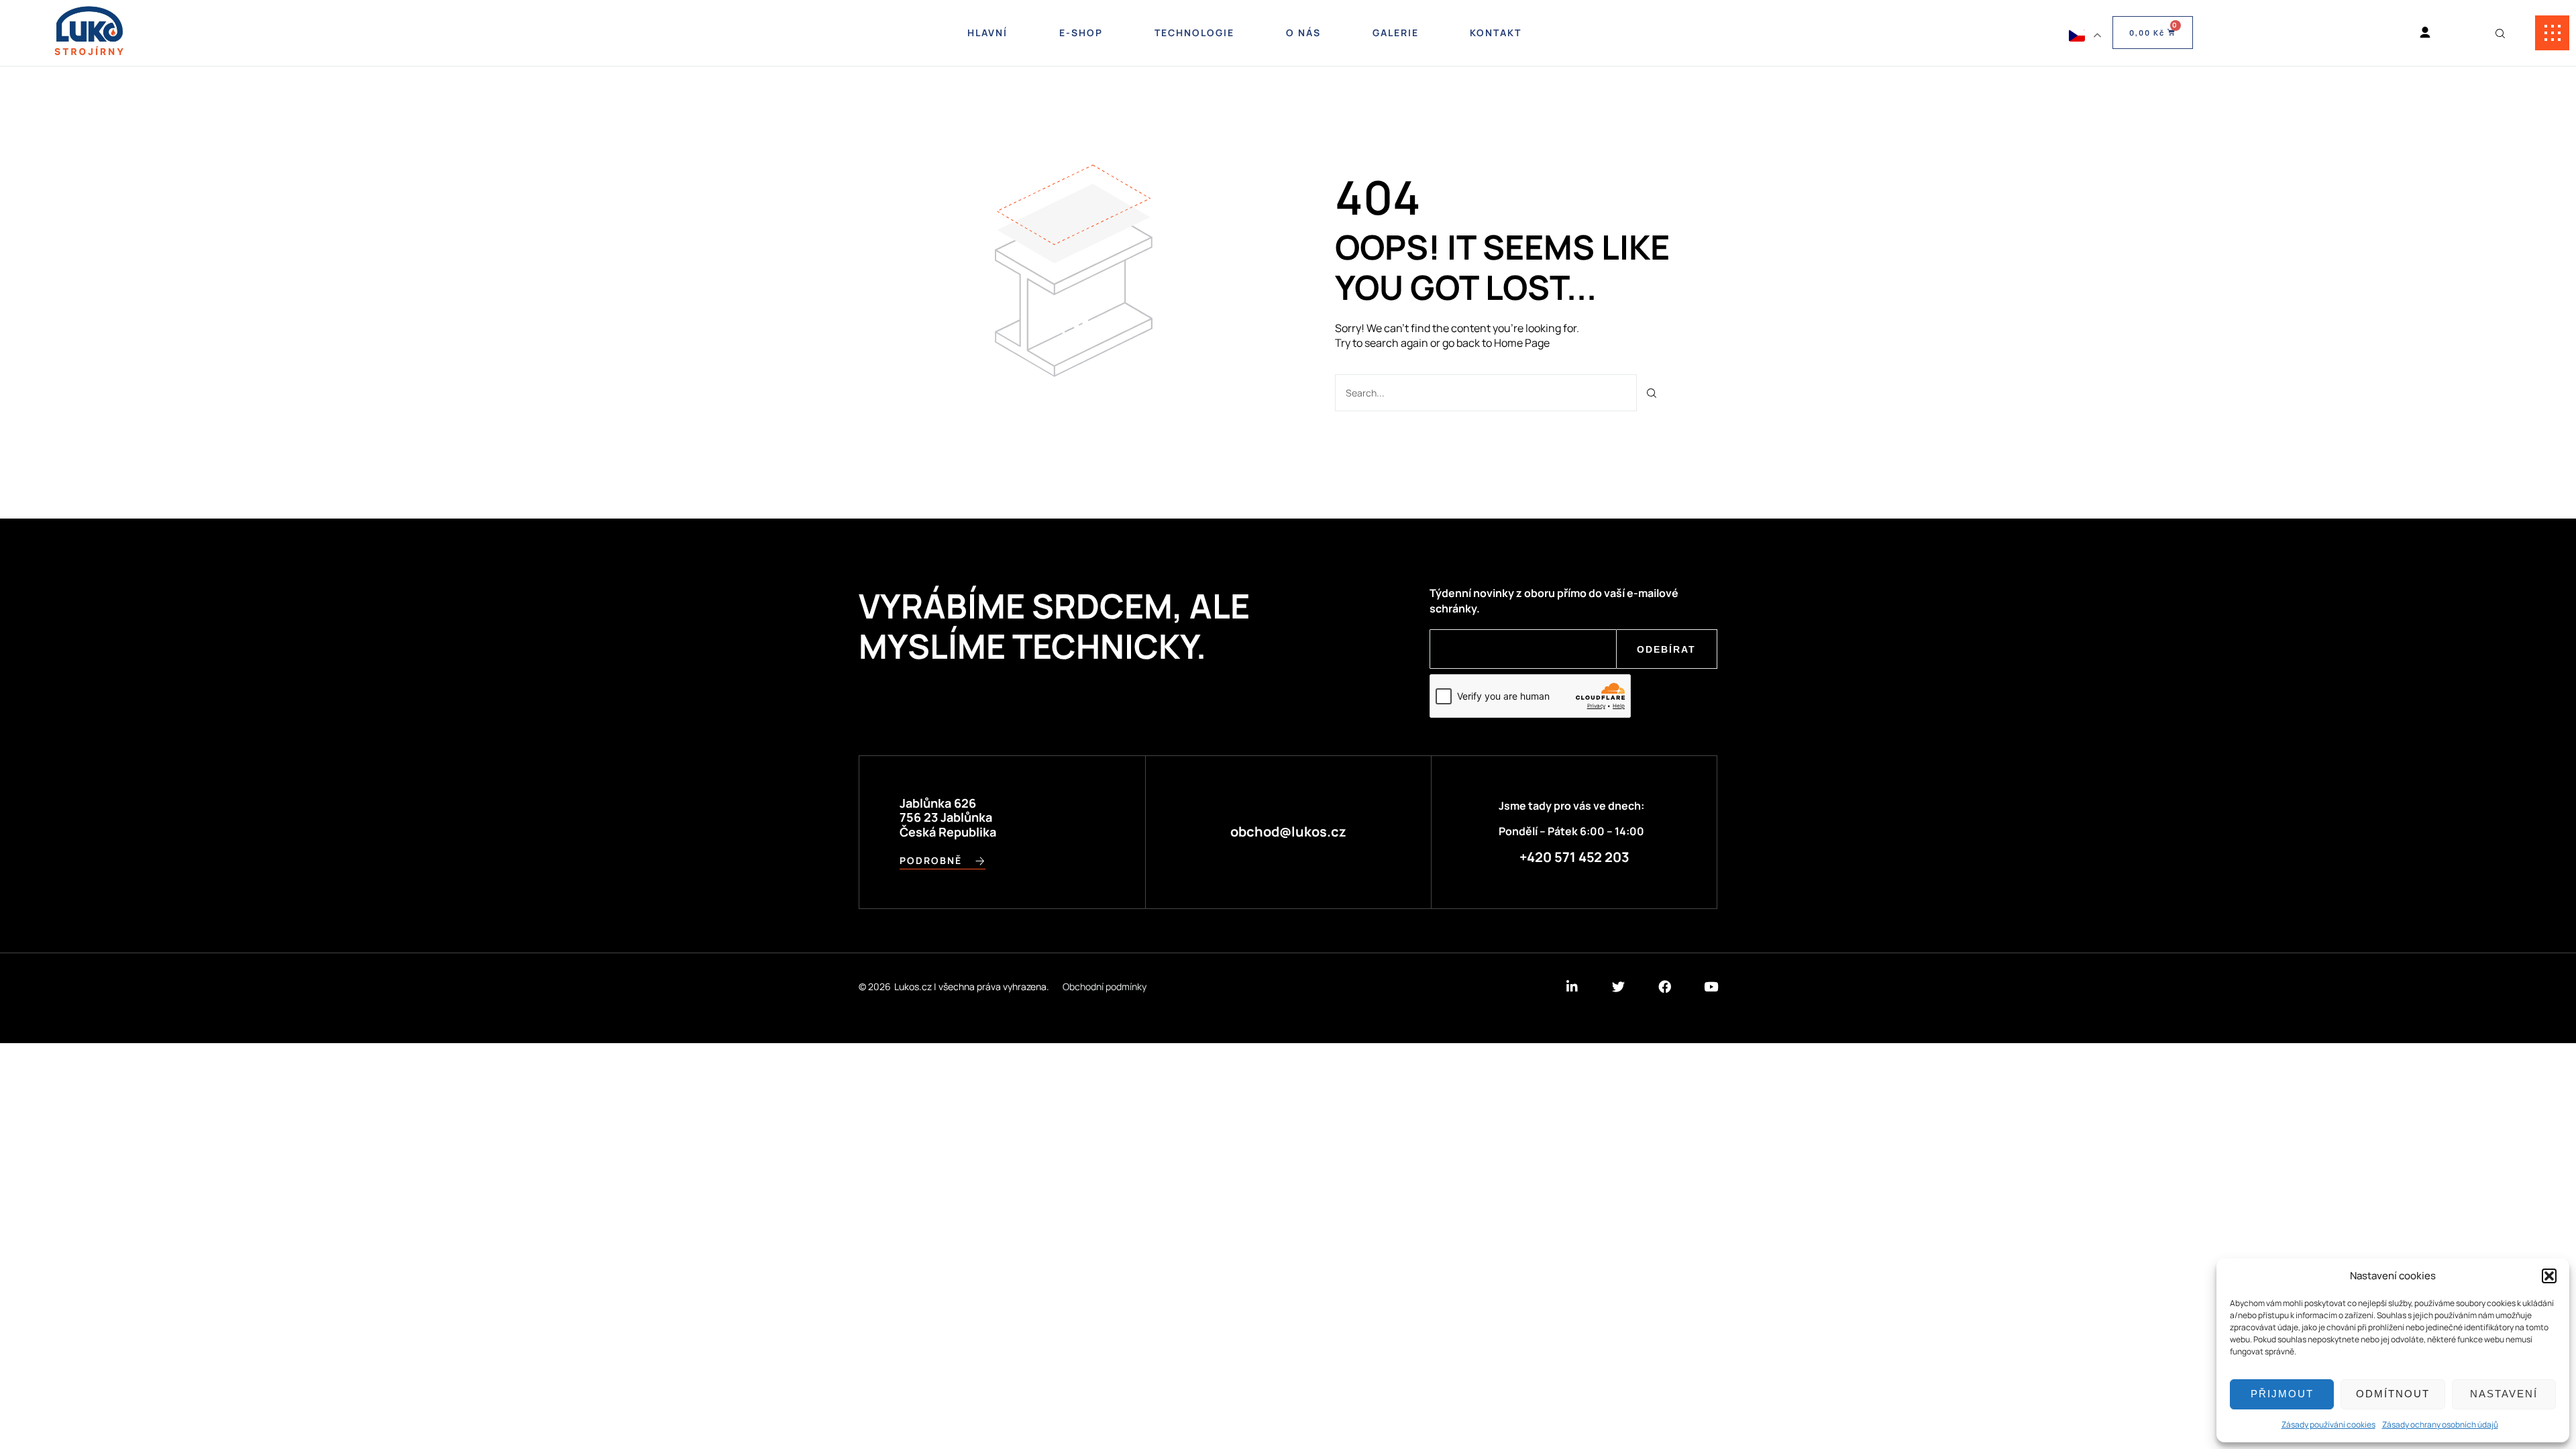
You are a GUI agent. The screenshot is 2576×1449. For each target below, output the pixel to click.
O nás (1303, 32)
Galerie (1396, 32)
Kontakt (1495, 32)
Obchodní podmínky (1104, 986)
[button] (2549, 1276)
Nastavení (2504, 1393)
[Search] (1652, 392)
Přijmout (2282, 1393)
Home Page (1522, 342)
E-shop (1081, 32)
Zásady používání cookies (2328, 1424)
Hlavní (987, 32)
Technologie (1194, 32)
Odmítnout (2393, 1393)
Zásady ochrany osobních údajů (2440, 1424)
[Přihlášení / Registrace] (2425, 32)
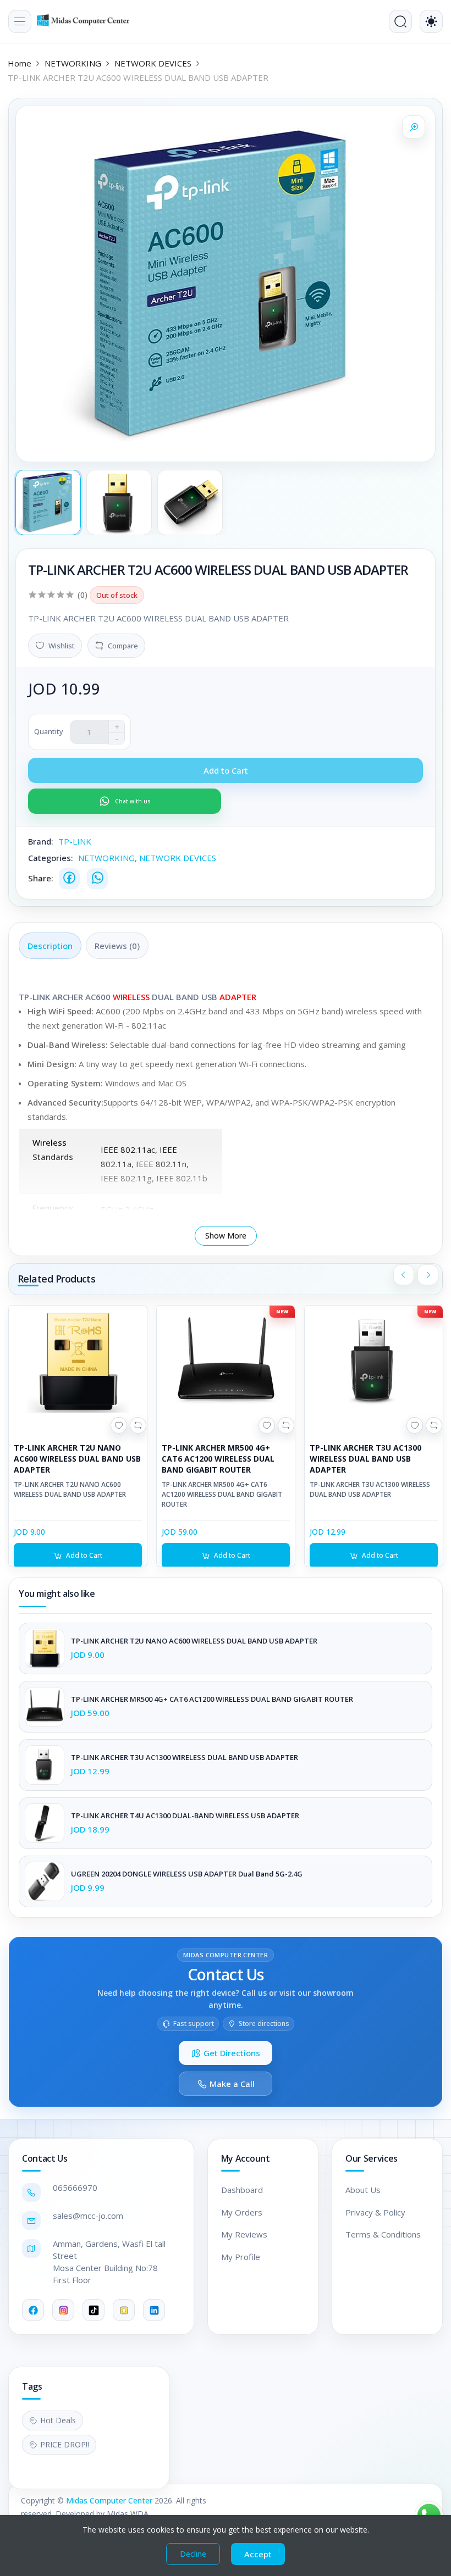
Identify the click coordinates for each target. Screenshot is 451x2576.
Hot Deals (58, 2420)
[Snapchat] (124, 2310)
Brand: (40, 841)
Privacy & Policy (375, 2212)
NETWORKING (73, 63)
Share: (40, 878)
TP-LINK (74, 841)
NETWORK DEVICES (152, 63)
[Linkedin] (154, 2310)
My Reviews (244, 2234)
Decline (193, 2554)
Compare (123, 646)
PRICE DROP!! (64, 2444)
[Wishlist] (119, 1425)
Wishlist (61, 646)
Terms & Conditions (383, 2234)
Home (19, 63)
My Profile (240, 2256)
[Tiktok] (93, 2310)
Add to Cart (84, 1555)
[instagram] (63, 2310)
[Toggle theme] (431, 21)
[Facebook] (69, 878)
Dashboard (242, 2189)
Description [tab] (50, 945)
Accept (258, 2554)
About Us (363, 2189)
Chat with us (133, 801)
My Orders (241, 2212)
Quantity (48, 731)
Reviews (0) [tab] (117, 945)
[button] (19, 21)
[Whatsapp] (97, 878)
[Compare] (138, 1425)
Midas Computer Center (109, 2500)
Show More (225, 1235)
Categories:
__________________________________________________
__Task goal__
Repeat exactly the lines above, beginning at the one containing "Zásady používání cookies (2328, 1424)" and ending at the one containing "Identify the click". Do not carry over any pictures.

__Task response__
Zásady používání cookies (2328, 1424)
Hlavní (987, 32)
Technologie (1194, 32)
Odmítnout (2393, 1393)
Zásady ochrany osobních údajů (2440, 1424)
[Přihlášení / Registrace] (2425, 32)
Identify the click coordinates for each target. Screenshot is 451x2576.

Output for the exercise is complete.